Con todo, mantienen una cierta presencia y permanecen como vectores de poder: el PC, el PS y la DC. Sus tradiciones tienen aún un cierto arraigo; se reproducen —aunque cada vez con mayores dificultades— y funcionan como organizaciones semiburocráticas, siempre bajo el riesgo de la oligarquización partidaria, como anticipó el sociólogo alemán Robert Michels a principios del siglo 20. Sus liderazgos se profesionalizan inevitablemente, surgen camarillas internas, los cargos dirigenciales corroen el espíritu, la organización deviene mero aparato, los militantes activos pasan a ser funcionarios y cabecillas de corrientes y la democracia del colectivo resulta ser nada más que un rito. Según enuncia la ley de hierro de Michels, “La organización es la que da origen al dominio de los elegidos sobre los electores, de los mandatarios sobre los mandantes, de los delegados sobre los delegadores. Quien dice organización, dice oligarquía”.
Por su lado, los nuevos partidos, nacidos ya en el actual clima político cultural, son verdaderas empresas políticas bajo control de minorías activas que buscan incidir en la sociedad mediante el despliegue mediático y a través de las redes sociales. Sus líderes necesitan destacar por la reiteración de sus apariciones —de allí la suprema importancia de la ‘visibilidad’— y el ruido de sus intervenciones. Devienen una suerte de influencer político, talking heads, que surgen ante las audiencias anónimas por virtud de su popularidad, el impacto de sus opiniones y la cantidad de sus seguidores.

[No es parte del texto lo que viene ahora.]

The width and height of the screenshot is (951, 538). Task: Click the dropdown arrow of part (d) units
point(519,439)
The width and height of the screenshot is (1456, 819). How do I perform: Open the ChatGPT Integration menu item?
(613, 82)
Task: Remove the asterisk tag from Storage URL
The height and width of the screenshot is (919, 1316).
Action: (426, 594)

Se trata, entonces, de emprendimientos políticos individuales o de grupos que en vez del antiguo trabajo de terreno y el contacto cara a cara con militantes y electores, ahora se activan en las pantallas y las redes sociales, estableciendo sus canales propios de comunicación. Sobre todo, buscan incrementar su exposición pública, construir una ‘marca’ en el mercado de las imágenes identitarias y utilizar su ‘capital de reconocimiento’ en diferentes plataformas tecnológicas, incluidos los medios tradicionales de comunicación, en especial la TV.

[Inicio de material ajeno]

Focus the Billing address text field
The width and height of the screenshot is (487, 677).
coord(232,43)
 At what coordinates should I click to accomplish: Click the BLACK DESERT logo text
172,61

El riesgo bajo el cual se desarrollan estas minorías activas de última generación es el personalismo extremo de sus emprendimientos partidarios, lo innecesario que para ellos se torna la organización colectiva, la fuerte orientación hacia novedosas formas de marketing político-ideológico (por cierto, no admitidas como tales) y la ausencia de una base humana comprometida con el proyecto partidario, como muestran las recientes votaciones del FA, sus desprendimientos fraccionales y los nuevos emprendimientos de sus líderes más activos y visibles.
En conclusión, puede ser que los partidos de izquierda —unos y otros, más o menos de siniestra, reformistas o revolucionarios— estén en tren de desaparecer dando un viraje desde su anterior arquitectura —sólida e inevitablemente burocrática— hacia nuevas formas ‘líquidas’, posmodernas, de emprendimientos infinitamentre adaptables según las exigencias cambiantes de la opinión pública encuestada y la competencia entre figuras mediáticamente visibles.